> **Excerpted text**
"""

Question

Consider the set $A$ of natural numbers $n_r$ whose units digit is nonzero, such that if this units digit is erased, then the resulting number divides $n_r$. If K is the number of elements in the set A, then.

• A. K is infinite
• B. K is finite but $K>100$
• C. $25\le K\le 100$
• D. $K<25$

Answer 1

Answer: (D)

$K<25$

Let $A\in (n_1,n_2,\dots n_k)$

and $n_r$ be any natural number of set $A$.

$n_r=a+10b+100c\dots$

where $a,b$ and $c$ are unit's, ten's and ${100}^{\prime }s$ digit respectively of $n_r$.

$\Rightarrow 0\le a,b,c\le 9$ and $a\ne 0\dots \dots \left(1\right)$

Given, that if units digit $a$ is erased, then the resulting number divides $n_r$.

"""

> **Short problem 1**
Answer these three questions about the digit problem, one per line:
(a) Which option does the answer select as correct?
(b) Besides lying between 0 and 9, what restriction is placed on the digit a?
(c) Which digits of n_r do a, b and c stand for?
> **Short problem 2**
Please sum up the digit problem and its partial solution in two sentences.
> **Short problem 3**
Extend the worked solution to the digit problem, picking up right after its final sentence.
The data after this point isn't needed for any of the tasks.

> **Given material**

"""

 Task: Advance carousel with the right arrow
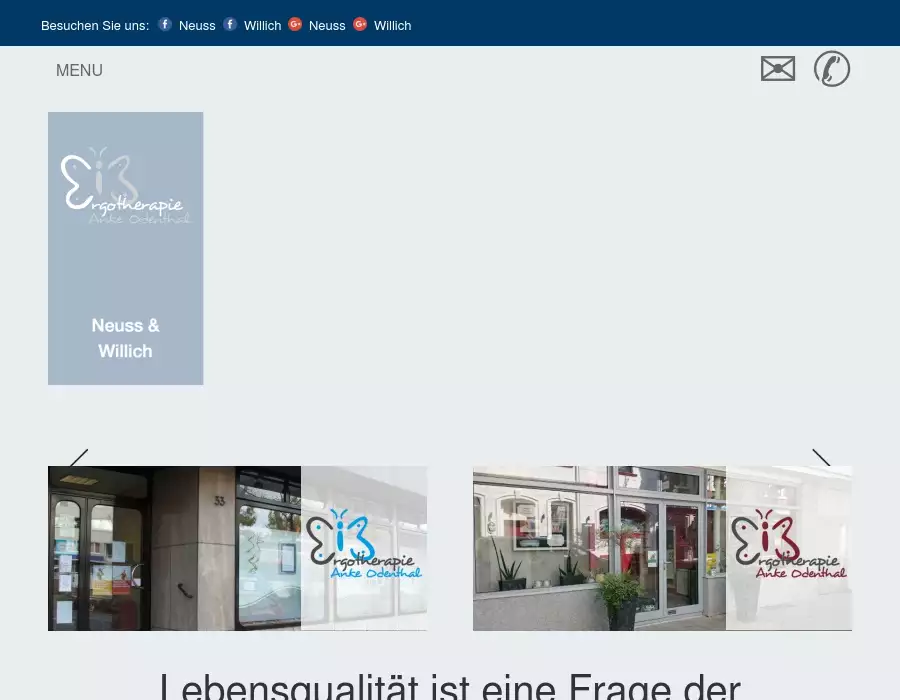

"""

> **Final answer 1**
(a) Option D, K < 25
(b) a must not be zero.
(c) The units, tens and hundreds digits, respectively.

> **Final answer 2**
The problem concerns the set A of natural numbers with a nonzero units digit that are divisible by the number left when that digit is erased, and it offers four ranges for the count K of such numbers. The answer picks option D, K < 25, and begins by writing n_r as a + 10b + 100c…, with a, b and c as its units, tens and hundreds digits and a not equal to zero.

> **Final answer 3**
$\therefore \frac{a+10b+100c\dots }{b+10c+100d\dots }=$ natural number

$\Rightarrow \frac{a}{10b+100c\dots }+10=$ natural number

$\therefore a$ must be greater than $b+10c+\dots$

$\Rightarrow c=0$ and $1\le b\le a\le 9$ From $\left(1\right)$

Now we have, $\frac{a}{b}=$ integer natural number

Possible number of sets

$=9(\text{If}b=1)+4(\text{If}b=2)+3(\text{If}b=2)+2(b=4)+1(b=5)+1(b=6)+1(b=7)+1(b=8)+1(b=9)$

$=24$

$\therefore k<25$

Option $D$ is correct.